- Security updates are typically released as a patch for the latest supported version.
- We will aim to release updates as quickly as possible after a security issue has been identified and fixed.
- You can monitor the project’s releases and changelog to stay up to date with the latest security patches.
We follow these practices to ensure the project remains secure:
- Code Reviews: All pull requests are subject to code reviews. Security concerns should be flagged during reviews.
- Static Analysis: We use static analysis tools to identify potential security flaws in the codebase.
- Dependency Audits: Regular audits of third-party dependencies are performed to ensure there are no known vulnerabilities.
If you're contributing to the project, please follow these guidelines to help maintain the security of the codebase:
-
Do not hard-code sensitive information.
Never hard-code credentials, API keys, or other sensitive information in your code. Use environment variables or secure vaults to manage secrets. -
Input Validation:
Always validate user inputs to protect against common vulnerabilities such as SQL injection, cross-site scripting (XSS), and cross-site request forgery (CSRF). -
Use Secure Dependencies:
Ensure that all third-party libraries and dependencies used in the project are well-maintained and do not have known vulnerabilities. Regularly update dependencies to their latest stable versions. -
Avoid Security Misconfigurations:
Be mindful of misconfigurations in your development, staging, or production environments.
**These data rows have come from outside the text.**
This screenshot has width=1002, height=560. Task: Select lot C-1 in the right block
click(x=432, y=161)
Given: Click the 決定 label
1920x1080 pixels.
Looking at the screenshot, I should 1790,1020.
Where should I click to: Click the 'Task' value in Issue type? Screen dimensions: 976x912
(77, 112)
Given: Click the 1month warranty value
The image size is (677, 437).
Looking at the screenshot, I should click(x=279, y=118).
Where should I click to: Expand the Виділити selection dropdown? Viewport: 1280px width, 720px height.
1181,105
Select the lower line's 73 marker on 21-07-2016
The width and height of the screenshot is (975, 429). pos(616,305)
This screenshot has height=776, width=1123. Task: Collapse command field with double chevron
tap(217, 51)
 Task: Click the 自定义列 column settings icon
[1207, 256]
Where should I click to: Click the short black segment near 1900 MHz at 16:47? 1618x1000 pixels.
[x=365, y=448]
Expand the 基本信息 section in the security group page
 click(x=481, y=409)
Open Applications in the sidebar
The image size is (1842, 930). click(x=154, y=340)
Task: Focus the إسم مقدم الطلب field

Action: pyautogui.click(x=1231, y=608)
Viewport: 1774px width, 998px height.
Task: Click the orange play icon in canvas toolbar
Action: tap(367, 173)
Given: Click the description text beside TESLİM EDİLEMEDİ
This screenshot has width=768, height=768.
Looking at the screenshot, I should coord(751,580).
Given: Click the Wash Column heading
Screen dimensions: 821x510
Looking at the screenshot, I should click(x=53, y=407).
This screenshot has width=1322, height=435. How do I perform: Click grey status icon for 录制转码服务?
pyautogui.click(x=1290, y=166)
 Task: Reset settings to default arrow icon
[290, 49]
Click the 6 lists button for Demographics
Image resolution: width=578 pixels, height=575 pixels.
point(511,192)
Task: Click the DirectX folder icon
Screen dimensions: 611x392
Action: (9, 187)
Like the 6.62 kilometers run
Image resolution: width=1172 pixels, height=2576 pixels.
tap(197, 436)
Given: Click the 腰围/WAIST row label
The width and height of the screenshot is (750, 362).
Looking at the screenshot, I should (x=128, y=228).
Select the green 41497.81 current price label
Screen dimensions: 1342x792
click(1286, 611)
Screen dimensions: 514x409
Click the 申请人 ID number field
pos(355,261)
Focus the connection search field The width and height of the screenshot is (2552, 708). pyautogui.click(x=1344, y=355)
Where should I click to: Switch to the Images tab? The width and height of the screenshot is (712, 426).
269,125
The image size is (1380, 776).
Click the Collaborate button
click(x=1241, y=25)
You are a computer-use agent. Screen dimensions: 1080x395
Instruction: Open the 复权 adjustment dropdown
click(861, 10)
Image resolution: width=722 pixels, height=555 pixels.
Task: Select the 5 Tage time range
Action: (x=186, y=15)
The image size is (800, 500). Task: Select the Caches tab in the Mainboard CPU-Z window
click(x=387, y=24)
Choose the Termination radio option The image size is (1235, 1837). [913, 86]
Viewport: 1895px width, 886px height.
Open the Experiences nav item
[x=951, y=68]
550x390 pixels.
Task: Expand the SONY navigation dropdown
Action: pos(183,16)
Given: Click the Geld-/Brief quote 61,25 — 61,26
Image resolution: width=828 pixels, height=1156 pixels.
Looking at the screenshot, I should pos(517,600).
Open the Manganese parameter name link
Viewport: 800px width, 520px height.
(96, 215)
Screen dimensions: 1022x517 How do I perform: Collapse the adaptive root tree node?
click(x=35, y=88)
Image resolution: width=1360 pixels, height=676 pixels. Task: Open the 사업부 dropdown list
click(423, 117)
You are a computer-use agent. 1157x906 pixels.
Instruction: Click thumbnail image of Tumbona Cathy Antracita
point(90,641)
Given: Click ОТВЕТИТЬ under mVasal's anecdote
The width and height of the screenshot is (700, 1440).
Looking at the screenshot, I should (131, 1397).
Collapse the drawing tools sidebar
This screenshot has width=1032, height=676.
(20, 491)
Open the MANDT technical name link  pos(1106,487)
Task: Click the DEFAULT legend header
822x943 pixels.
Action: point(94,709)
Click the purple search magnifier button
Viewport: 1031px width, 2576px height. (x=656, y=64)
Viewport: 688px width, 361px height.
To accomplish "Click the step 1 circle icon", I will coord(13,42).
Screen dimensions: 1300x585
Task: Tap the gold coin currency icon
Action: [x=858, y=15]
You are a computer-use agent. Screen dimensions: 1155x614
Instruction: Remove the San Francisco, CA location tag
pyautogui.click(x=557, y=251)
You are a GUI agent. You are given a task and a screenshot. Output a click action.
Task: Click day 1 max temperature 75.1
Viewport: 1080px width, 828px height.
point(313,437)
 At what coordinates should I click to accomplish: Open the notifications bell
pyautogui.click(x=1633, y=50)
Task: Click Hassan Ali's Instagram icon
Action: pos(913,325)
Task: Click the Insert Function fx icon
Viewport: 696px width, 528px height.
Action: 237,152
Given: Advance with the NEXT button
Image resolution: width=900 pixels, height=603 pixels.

Ensure that sensitive data is not exposed and that the environment is securely configured. -
Security Headers:
If you're working on the web-facing portion of the project, make sure to configure security headers like Content Security Policy (CSP), HTTP Strict Transport Security (HSTS), etc.
- OWASP Top Ten – A great resource to familiarize yourself with common security risks.
- CVE Details – A database of known security vulnerabilities.
Thank you for helping us keep this project secure!